# Sparkling ale recipe



## jkhlt1210 (21/6/14)

G'day guys looking to make a coopers Sparkling Ale brew. Any suggestions on recipe?


----------



## jkhlt1210 (21/6/14)

Actually or better yet what about a recipe using the coopers IPA can???


----------



## Ducatiboy stu (21/6/14)

Grab a tin of Coopers Pale Ale and a tin of malt and some extra (500g) of dry malt.

You might need some more POR hops as well.


----------



## indica86 (21/6/14)

http://www.coopers.com.au/#/diy-beer/beer-recipes/ale/detail/coopers-sparkling-ale/


----------



## maaark (21/6/14)

I did a brew last month using the sparkling ale can and recommend you make it a higher gravity brew as per indica's link. Mine was about 4% and turned out very sweet to begin with. Took a month in the bottle for the sweetness to lose its edge. 
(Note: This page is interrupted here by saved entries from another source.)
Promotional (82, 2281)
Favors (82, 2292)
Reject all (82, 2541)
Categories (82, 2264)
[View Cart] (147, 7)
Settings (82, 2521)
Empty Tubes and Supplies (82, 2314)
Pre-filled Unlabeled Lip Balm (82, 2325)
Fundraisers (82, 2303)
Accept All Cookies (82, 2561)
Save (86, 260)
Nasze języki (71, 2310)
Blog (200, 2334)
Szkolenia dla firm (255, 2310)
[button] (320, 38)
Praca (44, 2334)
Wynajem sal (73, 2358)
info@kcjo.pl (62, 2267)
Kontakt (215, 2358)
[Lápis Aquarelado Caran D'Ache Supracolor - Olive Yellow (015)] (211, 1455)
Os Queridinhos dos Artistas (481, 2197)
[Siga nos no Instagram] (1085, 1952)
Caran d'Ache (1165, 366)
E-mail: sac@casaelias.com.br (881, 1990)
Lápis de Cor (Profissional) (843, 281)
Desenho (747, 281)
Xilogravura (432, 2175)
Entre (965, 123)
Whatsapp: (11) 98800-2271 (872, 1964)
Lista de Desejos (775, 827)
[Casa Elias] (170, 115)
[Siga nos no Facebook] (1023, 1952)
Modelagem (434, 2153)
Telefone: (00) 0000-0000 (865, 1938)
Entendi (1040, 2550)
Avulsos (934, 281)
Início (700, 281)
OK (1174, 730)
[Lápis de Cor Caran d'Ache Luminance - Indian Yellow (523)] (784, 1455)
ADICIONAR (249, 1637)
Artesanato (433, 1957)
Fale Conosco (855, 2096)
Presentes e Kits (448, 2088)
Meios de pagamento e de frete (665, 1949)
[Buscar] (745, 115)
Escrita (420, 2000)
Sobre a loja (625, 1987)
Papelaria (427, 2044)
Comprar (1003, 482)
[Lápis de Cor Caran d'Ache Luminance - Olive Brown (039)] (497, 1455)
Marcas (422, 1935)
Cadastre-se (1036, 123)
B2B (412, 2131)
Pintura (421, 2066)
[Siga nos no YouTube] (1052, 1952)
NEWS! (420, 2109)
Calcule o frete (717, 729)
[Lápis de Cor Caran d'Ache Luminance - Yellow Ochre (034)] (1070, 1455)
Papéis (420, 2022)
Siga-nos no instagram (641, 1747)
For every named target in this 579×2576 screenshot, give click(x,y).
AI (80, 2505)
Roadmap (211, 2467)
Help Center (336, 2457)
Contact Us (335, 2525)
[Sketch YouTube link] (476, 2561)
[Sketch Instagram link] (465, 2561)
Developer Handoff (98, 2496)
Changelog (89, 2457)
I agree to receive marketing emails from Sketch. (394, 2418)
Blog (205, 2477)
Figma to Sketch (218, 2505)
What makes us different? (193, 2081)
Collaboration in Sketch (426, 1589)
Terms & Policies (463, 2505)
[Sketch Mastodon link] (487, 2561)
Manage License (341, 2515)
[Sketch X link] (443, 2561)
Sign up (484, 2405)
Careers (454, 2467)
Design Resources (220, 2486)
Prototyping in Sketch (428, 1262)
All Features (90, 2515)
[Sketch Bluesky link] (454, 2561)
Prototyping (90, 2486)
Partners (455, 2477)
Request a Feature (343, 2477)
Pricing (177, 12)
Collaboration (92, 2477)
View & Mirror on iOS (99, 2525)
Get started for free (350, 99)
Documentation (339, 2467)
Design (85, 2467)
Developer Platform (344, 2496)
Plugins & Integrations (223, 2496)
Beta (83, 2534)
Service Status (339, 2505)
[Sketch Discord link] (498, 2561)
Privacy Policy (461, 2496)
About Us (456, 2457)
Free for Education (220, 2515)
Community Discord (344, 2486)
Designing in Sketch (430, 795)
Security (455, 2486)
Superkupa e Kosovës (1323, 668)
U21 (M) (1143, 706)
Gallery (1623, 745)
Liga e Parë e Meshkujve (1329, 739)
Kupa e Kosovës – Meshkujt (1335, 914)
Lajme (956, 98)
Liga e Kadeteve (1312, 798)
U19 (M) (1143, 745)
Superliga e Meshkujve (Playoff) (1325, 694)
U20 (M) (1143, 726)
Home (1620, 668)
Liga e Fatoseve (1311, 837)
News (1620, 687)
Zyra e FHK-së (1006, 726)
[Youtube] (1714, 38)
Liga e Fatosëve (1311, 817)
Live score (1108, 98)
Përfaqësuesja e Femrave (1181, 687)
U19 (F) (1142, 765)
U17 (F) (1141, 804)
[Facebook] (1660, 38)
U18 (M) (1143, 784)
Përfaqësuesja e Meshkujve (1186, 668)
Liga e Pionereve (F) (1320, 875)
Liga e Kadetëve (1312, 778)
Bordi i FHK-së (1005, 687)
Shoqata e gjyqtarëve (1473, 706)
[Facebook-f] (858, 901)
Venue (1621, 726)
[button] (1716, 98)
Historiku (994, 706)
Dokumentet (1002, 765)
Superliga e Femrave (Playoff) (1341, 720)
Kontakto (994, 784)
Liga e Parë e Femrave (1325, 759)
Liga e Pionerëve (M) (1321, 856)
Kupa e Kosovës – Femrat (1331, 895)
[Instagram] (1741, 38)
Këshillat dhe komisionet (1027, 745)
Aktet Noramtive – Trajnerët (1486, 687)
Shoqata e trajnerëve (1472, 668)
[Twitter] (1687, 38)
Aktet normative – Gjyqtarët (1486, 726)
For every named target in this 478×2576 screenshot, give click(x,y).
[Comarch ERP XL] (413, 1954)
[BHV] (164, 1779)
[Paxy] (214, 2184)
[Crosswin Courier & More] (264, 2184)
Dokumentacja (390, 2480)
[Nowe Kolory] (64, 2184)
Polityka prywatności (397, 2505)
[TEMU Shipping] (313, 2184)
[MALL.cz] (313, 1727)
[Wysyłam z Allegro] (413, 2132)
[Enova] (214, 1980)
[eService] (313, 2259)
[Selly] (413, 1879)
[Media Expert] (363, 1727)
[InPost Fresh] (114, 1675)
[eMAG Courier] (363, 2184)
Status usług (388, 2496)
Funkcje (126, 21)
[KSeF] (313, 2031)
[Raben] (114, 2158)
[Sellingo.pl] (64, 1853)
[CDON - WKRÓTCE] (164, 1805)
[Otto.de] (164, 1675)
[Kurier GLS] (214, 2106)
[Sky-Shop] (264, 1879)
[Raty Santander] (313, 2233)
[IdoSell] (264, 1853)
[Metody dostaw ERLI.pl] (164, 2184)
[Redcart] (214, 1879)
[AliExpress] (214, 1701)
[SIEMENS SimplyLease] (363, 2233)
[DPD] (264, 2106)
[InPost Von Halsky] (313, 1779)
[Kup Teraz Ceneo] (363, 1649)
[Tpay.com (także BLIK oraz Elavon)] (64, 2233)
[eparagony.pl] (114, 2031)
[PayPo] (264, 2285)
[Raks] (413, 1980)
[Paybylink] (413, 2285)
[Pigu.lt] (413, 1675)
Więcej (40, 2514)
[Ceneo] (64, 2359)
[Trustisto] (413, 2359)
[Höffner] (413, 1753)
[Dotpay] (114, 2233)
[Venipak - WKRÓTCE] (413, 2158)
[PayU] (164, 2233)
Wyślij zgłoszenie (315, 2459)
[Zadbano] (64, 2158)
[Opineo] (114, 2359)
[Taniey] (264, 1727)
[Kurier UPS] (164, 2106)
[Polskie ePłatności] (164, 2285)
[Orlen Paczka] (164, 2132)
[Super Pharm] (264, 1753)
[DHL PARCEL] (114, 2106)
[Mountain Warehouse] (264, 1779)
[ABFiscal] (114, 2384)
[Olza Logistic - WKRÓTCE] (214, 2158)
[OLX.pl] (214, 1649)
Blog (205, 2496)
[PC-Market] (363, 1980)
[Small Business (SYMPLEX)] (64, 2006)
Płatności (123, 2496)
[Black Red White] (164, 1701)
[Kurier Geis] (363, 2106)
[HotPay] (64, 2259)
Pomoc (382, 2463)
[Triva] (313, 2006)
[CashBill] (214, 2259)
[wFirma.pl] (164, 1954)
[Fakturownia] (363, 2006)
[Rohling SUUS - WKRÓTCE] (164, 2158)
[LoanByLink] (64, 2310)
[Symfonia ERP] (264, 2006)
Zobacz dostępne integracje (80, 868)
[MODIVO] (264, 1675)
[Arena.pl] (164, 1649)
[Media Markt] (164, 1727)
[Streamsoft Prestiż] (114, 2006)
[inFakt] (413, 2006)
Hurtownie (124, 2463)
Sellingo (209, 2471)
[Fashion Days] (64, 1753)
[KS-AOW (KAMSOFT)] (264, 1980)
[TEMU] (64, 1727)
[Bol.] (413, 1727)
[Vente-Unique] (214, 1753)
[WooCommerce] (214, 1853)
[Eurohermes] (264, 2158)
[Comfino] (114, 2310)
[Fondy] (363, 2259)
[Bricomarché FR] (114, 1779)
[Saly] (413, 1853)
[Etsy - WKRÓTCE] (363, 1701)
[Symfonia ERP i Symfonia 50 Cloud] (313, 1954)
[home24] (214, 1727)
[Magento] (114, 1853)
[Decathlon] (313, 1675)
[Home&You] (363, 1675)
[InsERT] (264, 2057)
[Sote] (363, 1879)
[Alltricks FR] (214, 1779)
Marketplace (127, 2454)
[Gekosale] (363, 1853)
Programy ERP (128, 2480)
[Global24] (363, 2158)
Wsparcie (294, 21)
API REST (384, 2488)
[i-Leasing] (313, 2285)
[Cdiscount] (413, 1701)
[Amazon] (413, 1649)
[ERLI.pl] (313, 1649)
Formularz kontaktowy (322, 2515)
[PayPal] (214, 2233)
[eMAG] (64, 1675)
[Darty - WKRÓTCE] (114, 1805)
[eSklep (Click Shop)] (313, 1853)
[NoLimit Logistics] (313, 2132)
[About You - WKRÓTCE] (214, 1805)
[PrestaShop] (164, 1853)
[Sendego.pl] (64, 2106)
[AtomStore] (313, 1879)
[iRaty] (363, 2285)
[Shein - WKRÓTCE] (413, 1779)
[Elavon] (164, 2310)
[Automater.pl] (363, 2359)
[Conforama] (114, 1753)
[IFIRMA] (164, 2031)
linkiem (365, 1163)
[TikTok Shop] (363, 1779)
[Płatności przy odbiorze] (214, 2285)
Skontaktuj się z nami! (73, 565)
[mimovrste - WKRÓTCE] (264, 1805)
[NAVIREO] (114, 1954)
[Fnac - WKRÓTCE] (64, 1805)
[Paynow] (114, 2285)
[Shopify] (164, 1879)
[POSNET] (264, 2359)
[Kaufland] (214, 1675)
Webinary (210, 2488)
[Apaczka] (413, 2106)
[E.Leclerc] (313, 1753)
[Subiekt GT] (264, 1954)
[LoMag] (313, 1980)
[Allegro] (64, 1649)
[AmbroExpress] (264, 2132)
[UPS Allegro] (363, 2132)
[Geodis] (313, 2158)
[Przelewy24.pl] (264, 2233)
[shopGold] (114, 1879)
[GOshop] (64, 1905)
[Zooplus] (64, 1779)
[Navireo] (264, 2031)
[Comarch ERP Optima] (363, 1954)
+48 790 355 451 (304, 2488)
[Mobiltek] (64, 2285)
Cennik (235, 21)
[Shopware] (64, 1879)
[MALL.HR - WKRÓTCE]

Otherwise, Coopers recipe of the month right now is a Hop Slam IPA. Let us know what you decide to do


----------



## Bribie G (21/6/14)

Makes a pretty good knockoff. You'll need to buy two or three longnecks of Sparkling, drink them and culture the yeast from the bottom of the bottles, it's mostly in the yeast.


----------



## ManVsBeer (22/6/14)

Bribie G said:


> You'll need to buy two or three longnecks of Sparkling, drink them and culture the yeast from the bottom of the bottles, it's mostly in the yeast.


+1

I've been out of the game for a while, but if you use Coopers yeast you're onto a winner. Done it plenty of times. I am culturing some right now and i have no idea what I'm going to use it for. Amber ale I think with a "Coopers taste".


----------



## boyracer (23/6/14)

^^^ I read/heard somewhere that Coopers coldcrash the 'primary' yeast out and add a different strain to the bottle conditioning? BS or not?
Coopers website has recommendation on culturing from bottles so i say BS.
Think i will be trying this next brew myself.


----------



## Bribie G (23/6/14)

Little Creatures do that, but not Coopers. They are keen to promote home brewing for some odd reason  - that's why their longnecks are still heavy glass prise-offs.


----------



## Ducatiboy stu (23/6/14)

Bribie G said:


> Little Creatures do that, but not Coopers. They are keen to promote home brewing for some odd reason  - that's why their longnecks are still heavy glass prise-offs.


I had a chance to ask Dr Tim Cooper about the yeast and bottles.....and all things beer.

He told me that they tried to dry their brewery yeast but it just didnt work sucesfully, so they had to go to a different dried strain for the kits, but he strongly recomended re-cultering the bottle yeast. He also explained that they went to the stronger crown seal bottles because of home brewers. They also use liquid sugar for primming bottles & kegs.


----------



## gsouth82 (23/6/14)

When I did the Coopers tour last year they said they filter their beer before bottling to remove the yeast from the fermentation stage and then add priming sugar and fresh yeast to the bottle for conditioning. They didn't say it was different yeast so I assume its the same yeast strain as the original they used to ferment.


----------



## jkhlt1210 (23/6/14)

Ok so obviously one day I really have to reculture the yeast!


----------